RECORDS SUPPLIED -
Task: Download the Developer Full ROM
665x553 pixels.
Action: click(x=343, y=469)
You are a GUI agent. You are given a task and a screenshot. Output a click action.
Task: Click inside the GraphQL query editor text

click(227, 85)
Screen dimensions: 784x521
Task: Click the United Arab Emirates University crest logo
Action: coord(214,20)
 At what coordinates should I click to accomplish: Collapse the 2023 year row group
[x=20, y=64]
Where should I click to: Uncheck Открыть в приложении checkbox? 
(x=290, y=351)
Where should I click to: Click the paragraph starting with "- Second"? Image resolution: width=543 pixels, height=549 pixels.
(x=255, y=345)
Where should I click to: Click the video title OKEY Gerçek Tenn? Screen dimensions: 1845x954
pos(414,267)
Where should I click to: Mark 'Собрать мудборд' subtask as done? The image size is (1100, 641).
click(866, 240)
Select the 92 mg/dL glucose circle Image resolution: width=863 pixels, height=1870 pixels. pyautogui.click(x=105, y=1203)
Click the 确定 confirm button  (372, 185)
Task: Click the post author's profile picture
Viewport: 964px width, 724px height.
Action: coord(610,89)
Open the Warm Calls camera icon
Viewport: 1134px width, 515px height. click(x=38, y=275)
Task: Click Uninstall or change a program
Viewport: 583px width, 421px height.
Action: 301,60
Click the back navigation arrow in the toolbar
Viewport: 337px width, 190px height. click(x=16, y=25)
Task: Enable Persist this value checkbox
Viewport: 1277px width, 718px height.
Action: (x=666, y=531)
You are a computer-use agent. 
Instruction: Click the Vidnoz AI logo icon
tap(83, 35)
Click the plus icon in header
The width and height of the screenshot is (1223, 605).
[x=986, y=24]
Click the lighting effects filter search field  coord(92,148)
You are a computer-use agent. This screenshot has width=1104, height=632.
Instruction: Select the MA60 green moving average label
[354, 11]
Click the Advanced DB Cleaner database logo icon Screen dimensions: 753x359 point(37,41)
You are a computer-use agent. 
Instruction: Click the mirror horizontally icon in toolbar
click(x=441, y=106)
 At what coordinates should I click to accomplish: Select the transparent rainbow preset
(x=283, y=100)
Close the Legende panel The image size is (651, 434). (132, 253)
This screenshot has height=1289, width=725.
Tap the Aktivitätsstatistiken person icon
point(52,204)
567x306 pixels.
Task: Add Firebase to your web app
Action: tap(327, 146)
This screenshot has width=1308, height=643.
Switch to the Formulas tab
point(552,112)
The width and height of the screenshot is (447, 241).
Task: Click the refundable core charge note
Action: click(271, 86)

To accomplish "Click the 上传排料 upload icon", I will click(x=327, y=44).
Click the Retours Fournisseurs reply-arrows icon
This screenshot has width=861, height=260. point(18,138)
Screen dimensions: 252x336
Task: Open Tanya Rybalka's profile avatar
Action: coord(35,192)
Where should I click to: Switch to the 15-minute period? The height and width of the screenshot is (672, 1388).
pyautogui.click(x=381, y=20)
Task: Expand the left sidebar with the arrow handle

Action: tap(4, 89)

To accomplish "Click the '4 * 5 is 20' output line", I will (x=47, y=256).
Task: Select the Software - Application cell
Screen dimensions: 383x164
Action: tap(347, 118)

PROBLEM TO SOLVE - Each line of the listing should be retyped exactly, with nothing left out.

OUTPUT OF THE TASK -
Task: Download the Developer Full ROM
665x553 pixels.
Action: click(x=343, y=469)
You are a GUI agent. You are given a task and a screenshot. Output a click action.
Task: Click inside the GraphQL query editor text

click(227, 85)
Screen dimensions: 784x521
Task: Click the United Arab Emirates University crest logo
Action: coord(214,20)
 At what coordinates should I click to accomplish: Collapse the 2023 year row group
[x=20, y=64]
Where should I click to: Uncheck Открыть в приложении checkbox? 
(x=290, y=351)
Where should I click to: Click the paragraph starting with "- Second"? Image resolution: width=543 pixels, height=549 pixels.
(x=255, y=345)
Where should I click to: Click the video title OKEY Gerçek Tenn? Screen dimensions: 1845x954
pos(414,267)
Where should I click to: Mark 'Собрать мудборд' subtask as done? The image size is (1100, 641).
click(866, 240)
Select the 92 mg/dL glucose circle Image resolution: width=863 pixels, height=1870 pixels. pyautogui.click(x=105, y=1203)
Click the 确定 confirm button  (372, 185)
Task: Click the post author's profile picture
Viewport: 964px width, 724px height.
Action: coord(610,89)
Open the Warm Calls camera icon
Viewport: 1134px width, 515px height. click(x=38, y=275)
Task: Click Uninstall or change a program
Viewport: 583px width, 421px height.
Action: 301,60
Click the back navigation arrow in the toolbar
Viewport: 337px width, 190px height. click(x=16, y=25)
Task: Enable Persist this value checkbox
Viewport: 1277px width, 718px height.
Action: (x=666, y=531)
You are a computer-use agent. 
Instruction: Click the Vidnoz AI logo icon
tap(83, 35)
Click the plus icon in header
The width and height of the screenshot is (1223, 605).
[x=986, y=24]
Click the lighting effects filter search field  coord(92,148)
You are a computer-use agent. This screenshot has width=1104, height=632.
Instruction: Select the MA60 green moving average label
[354, 11]
Click the Advanced DB Cleaner database logo icon Screen dimensions: 753x359 point(37,41)
You are a computer-use agent. 
Instruction: Click the mirror horizontally icon in toolbar
click(x=441, y=106)
 At what coordinates should I click to accomplish: Select the transparent rainbow preset
(x=283, y=100)
Close the Legende panel The image size is (651, 434). (132, 253)
This screenshot has height=1289, width=725.
Tap the Aktivitätsstatistiken person icon
point(52,204)
567x306 pixels.
Task: Add Firebase to your web app
Action: tap(327, 146)
This screenshot has width=1308, height=643.
Switch to the Formulas tab
point(552,112)
The width and height of the screenshot is (447, 241).
Task: Click the refundable core charge note
Action: click(271, 86)

To accomplish "Click the 上传排料 upload icon", I will click(x=327, y=44).
Click the Retours Fournisseurs reply-arrows icon
This screenshot has width=861, height=260. point(18,138)
Screen dimensions: 252x336
Task: Open Tanya Rybalka's profile avatar
Action: coord(35,192)
Where should I click to: Switch to the 15-minute period? The height and width of the screenshot is (672, 1388).
pyautogui.click(x=381, y=20)
Task: Expand the left sidebar with the arrow handle

Action: tap(4, 89)

To accomplish "Click the '4 * 5 is 20' output line", I will (x=47, y=256).
Task: Select the Software - Application cell
Screen dimensions: 383x164
Action: tap(347, 118)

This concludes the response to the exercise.